* TASK GOAL
Copy the passage of the blue ram thread from "It's actually kinda" to "(Jan 20, 2011)", swapping "tubifex worms" for "bloodworms".

═══ DOCUMENT ═══

# Blue Ram breeding problem?



## Cichlid Dude! (Mar 15, 2011)

Okay, this is kinda funny, but I just got my female ram a mate. He's really pretty, and at first he seemed to be doing real well, but then my female just started attacking him, and he was totally beaten! Do female rams ever kill males? HELP!!!!!


----------



## lohachata (Jan 27, 2006)

they are cichlids..females are pretty picky about mates...maybe he just wasn't pretty enough..who knows..let him heal and try again..but i don't think it will work..she already whipped his butt.


----------



## Cichlid Dude! (Mar 15, 2011)

It's actually kinda funny, he was one of the dominant males in his old tank, so I don't know why he doesn't just kick HER butt. She seems to be getting a little more tolerant, and I'm lowering the ph some to stimulate breeding. I've been feeding them nothing but freeze-dried super high quality tubifex worms, and they seem to be coloring up pretty well (the only problem is that my female does NOT want to share her food with the male), my female has some really obvious pink on her belly, and she has alot of blue spangles.


----------



## AvocadoPuffDude (Jan 20, 2011)

It sounds to me like a territorial dispute. You placed the male into the female's tank, if so, that would explain the behavior.
You could rearrange the decor in your tank, to mess up the territorial boundaries, (remove both fish while doing this, and introduce them back in at the same time with the new arrangement) and let them establish new territories.
You could also confuse things for them by introducing another male and maybe two females which would create some tension, the males would display to each other and so forth, although adding males can also complicate things too much and cause serious fighting, depending on the size of your tank and how crowded it is and how many hiding places you have.
But in any case, I say the reason the female kicked his buttage is normal territorial behavior. She was there first dammit, ain't no pretty boy comin' round and hogging all the good eating places.
Good luck to you, those Rams are GORGEOUS critters.


----------

═══ RECORDS ═══

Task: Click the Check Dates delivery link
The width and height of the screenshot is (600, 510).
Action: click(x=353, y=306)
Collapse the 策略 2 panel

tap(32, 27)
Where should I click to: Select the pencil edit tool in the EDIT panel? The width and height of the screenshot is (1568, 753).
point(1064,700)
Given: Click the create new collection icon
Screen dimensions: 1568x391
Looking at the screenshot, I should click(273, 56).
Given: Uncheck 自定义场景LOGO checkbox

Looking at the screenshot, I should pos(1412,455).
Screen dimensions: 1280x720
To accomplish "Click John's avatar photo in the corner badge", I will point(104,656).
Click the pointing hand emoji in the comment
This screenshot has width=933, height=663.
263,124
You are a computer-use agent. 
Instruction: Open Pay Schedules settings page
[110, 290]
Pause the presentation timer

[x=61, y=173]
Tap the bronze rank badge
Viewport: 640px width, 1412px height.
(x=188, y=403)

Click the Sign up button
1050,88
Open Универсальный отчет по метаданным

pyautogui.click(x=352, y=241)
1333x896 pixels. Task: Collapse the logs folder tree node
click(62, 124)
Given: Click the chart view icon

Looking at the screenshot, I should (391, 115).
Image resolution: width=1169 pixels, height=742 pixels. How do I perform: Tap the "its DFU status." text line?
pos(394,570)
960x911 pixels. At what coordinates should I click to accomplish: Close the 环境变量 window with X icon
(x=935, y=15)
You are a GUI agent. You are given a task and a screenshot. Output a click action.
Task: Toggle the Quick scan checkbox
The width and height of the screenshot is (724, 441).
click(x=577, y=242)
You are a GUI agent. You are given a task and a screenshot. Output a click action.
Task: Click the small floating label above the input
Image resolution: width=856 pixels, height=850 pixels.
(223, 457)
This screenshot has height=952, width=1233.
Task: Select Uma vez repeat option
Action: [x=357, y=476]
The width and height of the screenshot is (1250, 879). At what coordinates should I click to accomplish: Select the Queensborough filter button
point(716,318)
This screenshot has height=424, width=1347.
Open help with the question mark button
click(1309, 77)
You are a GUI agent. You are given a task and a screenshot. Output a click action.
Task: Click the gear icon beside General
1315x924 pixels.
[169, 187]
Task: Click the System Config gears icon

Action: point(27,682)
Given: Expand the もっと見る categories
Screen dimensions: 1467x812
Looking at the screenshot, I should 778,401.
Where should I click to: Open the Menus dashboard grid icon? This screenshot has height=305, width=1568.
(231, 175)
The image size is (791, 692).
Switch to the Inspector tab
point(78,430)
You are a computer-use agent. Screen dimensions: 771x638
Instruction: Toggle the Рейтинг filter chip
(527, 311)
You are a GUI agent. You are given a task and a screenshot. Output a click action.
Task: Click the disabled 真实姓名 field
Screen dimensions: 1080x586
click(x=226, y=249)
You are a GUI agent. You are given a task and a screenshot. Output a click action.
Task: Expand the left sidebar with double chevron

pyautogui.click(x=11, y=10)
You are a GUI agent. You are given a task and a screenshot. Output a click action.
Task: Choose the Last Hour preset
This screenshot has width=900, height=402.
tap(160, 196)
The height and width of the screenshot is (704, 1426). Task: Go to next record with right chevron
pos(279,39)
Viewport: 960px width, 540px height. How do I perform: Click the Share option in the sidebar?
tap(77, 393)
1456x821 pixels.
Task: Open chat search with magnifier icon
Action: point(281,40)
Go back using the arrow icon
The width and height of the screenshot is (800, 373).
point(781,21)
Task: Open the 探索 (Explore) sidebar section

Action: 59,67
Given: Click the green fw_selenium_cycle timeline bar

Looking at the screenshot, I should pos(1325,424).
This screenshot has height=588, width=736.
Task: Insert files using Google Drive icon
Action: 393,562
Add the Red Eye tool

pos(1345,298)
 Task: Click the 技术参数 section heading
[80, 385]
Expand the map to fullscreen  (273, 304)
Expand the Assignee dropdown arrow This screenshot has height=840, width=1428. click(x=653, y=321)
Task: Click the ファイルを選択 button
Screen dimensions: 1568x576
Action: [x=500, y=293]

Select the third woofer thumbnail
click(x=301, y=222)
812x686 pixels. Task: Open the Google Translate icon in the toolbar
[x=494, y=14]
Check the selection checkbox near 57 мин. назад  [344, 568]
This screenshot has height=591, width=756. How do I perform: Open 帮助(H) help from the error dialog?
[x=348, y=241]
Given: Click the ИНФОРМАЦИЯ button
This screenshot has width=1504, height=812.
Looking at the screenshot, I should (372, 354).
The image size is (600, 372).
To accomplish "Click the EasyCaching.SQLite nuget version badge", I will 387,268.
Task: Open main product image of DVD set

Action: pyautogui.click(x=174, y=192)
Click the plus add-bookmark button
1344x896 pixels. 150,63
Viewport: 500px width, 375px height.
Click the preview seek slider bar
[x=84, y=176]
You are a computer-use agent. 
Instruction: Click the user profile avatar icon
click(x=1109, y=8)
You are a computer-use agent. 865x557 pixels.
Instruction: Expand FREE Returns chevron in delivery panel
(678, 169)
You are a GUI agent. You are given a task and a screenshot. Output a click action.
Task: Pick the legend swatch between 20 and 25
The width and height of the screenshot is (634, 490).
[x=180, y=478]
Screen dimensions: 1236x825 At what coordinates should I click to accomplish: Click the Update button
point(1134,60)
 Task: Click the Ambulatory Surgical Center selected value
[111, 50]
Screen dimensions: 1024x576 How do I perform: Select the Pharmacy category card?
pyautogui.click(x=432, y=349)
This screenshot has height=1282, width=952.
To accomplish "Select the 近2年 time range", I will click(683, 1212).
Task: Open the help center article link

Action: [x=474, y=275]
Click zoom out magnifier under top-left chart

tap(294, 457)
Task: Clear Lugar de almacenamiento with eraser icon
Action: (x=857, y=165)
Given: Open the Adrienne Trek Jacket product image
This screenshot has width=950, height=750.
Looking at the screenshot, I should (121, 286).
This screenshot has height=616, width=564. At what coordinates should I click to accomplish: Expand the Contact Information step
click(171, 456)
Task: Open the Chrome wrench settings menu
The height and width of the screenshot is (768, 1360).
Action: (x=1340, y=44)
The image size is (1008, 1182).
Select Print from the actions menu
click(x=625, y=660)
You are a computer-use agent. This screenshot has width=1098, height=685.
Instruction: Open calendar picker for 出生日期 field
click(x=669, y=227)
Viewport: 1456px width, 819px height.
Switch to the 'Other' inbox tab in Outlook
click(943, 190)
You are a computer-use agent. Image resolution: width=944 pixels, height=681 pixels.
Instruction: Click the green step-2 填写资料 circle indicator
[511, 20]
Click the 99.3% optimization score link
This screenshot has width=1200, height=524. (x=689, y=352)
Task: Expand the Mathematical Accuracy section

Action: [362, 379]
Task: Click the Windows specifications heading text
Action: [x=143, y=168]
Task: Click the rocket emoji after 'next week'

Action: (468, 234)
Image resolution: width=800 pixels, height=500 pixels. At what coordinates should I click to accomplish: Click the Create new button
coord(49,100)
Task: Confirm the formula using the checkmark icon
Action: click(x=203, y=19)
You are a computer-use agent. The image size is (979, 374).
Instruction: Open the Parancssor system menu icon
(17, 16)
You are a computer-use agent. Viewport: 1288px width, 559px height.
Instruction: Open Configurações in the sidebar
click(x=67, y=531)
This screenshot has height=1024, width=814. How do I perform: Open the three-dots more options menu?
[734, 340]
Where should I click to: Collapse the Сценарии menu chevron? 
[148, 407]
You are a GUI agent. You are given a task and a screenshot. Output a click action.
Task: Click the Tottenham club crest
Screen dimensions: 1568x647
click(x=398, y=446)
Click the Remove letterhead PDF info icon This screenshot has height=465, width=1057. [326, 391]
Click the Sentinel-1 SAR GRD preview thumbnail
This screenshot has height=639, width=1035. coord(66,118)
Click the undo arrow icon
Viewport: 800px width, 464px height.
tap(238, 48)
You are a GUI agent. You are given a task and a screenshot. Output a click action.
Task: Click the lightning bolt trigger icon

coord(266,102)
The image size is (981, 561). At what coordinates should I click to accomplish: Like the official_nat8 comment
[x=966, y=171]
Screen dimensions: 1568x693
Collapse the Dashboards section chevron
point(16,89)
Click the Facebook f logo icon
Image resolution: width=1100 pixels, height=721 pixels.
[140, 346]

═══

* WRITTEN ANSWER
It's actually kinda funny, he was one of the dominant males in his old tank, so I don't know why he doesn't just kick HER butt. She seems to be getting a little more tolerant, and I'm lowering the ph some to stimulate breeding. I've been feeding them nothing but freeze-dried super high quality bloodworms, and they seem to be coloring up pretty well (the only problem is that my female does NOT want to share her food with the male), my female has some really obvious pink on her belly, and she has alot of blue spangles.


----------



## AvocadoPuffDude (Jan 20, 2011)